§ **ASSIGNMENT 1**
Answer these questions from the passage on coronavirus variants:
(a) According to Amiji, what does a virus need in order to replicate?
(b) Through which part of the virus does the coronavirus bind to its receptor?
(c) What can the fully vaccinated immune system create to keep the virus from entering the cell?
§ **ASSIGNMENT 2**
Resume the passage on coronavirus variants and vaccination right after its final sentence.

§ **SELECTED PASSAGE**
%%

Still, Dionne says, the risk of variants adds to the sense of urgency around vaccination efforts, particularly in communities and countries where vaccination rates are low. 

A higher level of vaccination rates could tamp down on the emergence of variants because of the conditions that a virus needs to thrive and mutate, explains Mansoor Amiji university distinguished professor of pharmaceutical sciences and chemical engineering at Northeastern. A virus survives by replicating itself, and a “virus in itself is not able to replicate,” he says. “It needs a host cell to replicate. And if you give a cell to this virus, it will figure out a way to make copies of itself.” And as it makes copies, it can make mistakes. Some of those changes can yield more dangerous variations of the virus.

If an infected person is surrounded by people who are immune, then the virus can’t find more hosts to continue that process, Dionne says. “The larger the pool of people who can become infected, the more likely we are to see mutations and then see new variants develop,” he says. “And then eventually one of those variants could evade the immune response from the vaccine.”

That usually doesn’t happen overnight, however. Rather, Amiji says, these mutations are usually very small. “And, in some ways, that’s good news for us.”

“Think about how the virus infects. The coronavirus enters through the nose and then it basically tries to find its receptor on the various surfaces of cells that are part of our upper respiratory tract. The virus binds to that receptor through the spike protein part of the virus. This is the mode of which the virus can access the cell,” Amiji says. “It’s almost like a lock and key mechanism. The virus finds that particular lock and it has that key in the spike protein, and it’s able to engage.”

Vaccines train the immune system to identify the coronavirus spike protein and block that lock-and-key match from happening. The fully vaccinated immune system can create antibodies that bind to the spike protein of the virus and neutralize it to prevent it from entering the cell. And, Amiji says, the vaccines code for the entire protein, so when one or two amino acids in the protein change when the virus replicates and mutates, the antibodies are still largely able to recognize and attack the virus. “Now, if the virus changes the entirety of this protein, then these vaccines will not be effective anymore,” he says. “But that hasn’t happened yet.”

%%

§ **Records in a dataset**
%%

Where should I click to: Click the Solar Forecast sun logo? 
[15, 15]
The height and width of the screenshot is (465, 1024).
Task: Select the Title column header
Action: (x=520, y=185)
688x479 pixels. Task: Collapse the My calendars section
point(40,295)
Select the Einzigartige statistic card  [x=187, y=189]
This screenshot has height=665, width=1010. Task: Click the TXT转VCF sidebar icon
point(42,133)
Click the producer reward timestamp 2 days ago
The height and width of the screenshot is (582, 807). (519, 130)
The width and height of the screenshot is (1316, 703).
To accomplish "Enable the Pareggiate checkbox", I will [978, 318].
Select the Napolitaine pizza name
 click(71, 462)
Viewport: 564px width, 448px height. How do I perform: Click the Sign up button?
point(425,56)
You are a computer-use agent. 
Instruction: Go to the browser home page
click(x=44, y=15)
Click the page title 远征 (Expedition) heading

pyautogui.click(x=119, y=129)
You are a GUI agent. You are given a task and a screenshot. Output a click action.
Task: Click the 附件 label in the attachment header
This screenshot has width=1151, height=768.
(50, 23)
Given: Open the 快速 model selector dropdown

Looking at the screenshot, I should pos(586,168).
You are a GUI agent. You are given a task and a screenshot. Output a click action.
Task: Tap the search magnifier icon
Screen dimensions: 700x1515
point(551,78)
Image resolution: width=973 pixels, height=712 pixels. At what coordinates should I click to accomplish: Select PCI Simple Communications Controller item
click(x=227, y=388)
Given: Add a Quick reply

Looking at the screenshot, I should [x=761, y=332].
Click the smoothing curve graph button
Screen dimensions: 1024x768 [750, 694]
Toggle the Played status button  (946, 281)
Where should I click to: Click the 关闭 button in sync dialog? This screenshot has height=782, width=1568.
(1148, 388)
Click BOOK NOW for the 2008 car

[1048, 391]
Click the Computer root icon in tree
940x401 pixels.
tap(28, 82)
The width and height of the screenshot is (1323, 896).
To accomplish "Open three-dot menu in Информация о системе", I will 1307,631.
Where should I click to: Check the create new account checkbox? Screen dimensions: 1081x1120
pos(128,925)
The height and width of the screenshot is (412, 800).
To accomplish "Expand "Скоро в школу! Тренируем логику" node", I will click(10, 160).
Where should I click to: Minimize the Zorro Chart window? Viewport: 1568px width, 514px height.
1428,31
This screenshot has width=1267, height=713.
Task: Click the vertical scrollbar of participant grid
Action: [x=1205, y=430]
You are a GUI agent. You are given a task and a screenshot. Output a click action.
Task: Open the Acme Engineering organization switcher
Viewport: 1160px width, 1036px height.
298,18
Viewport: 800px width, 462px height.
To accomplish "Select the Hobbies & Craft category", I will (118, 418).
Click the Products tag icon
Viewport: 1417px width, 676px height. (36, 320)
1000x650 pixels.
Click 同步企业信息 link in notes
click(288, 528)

%%

§ **WRITTEN ANSWER 1**
(a) A host cell.
(b) The spike protein.
(c) Antibodies that bind to the spike protein of the virus and neutralize it.

§ **WRITTEN ANSWER 2**
So why, then, are we seeing more breakthrough cases with new variants (like Delta) but public health officials are saying the vaccines are still quite effective?

These small mutations can allow some viral particles to sneak past the antibodies undetected, Amiji says. So the concern is that as more and more of these mutations accumulate in the spike proteins, the antibodies will have a harder and harder time identifying them. 

That’s what causing breakthrough cases in fully vaccinated individuals. But those breakthrough cases tend to be a lot less severe, even with the Delta variant, and generally fully vaccinated people who contract it are asymptomatic or essentially have a cold, says Neil Maniar professor of public health practice and associate chair of the Department of Health Sciences and director of the Master of Public Health program at Northeastern. “I think that’s pretty effective.”

But that’s not a reason to sit back on our laurels if we’re vaccinated, Maniar says. “The Delta variant has shown what this virus can do. And viruses are going to continue to mutate. And they will mutate to their advantage, not to our advantage.”

The Delta variant also seems to be the most transmissible and infectious version of SARS-CoV-2 to spread around the world yet. It now accounts for more than half of all new infections in the U.S., if not more, and is the dominant strain globally. 

As the coronavirus has shown time and time again, the disease and its variations spread globally quickly. “Viruses, like the coronavirus, don’t require a passport or a visa to go to different parts of the world,” Amiji says, so vaccination efforts must take a global approach. “When this infection remains in any part of the world, no one is ever going to be 100 percent safe in any part of the world.”

Still, he says, “It’s not about being scared. But it is still with us, and we have to be vigilant.”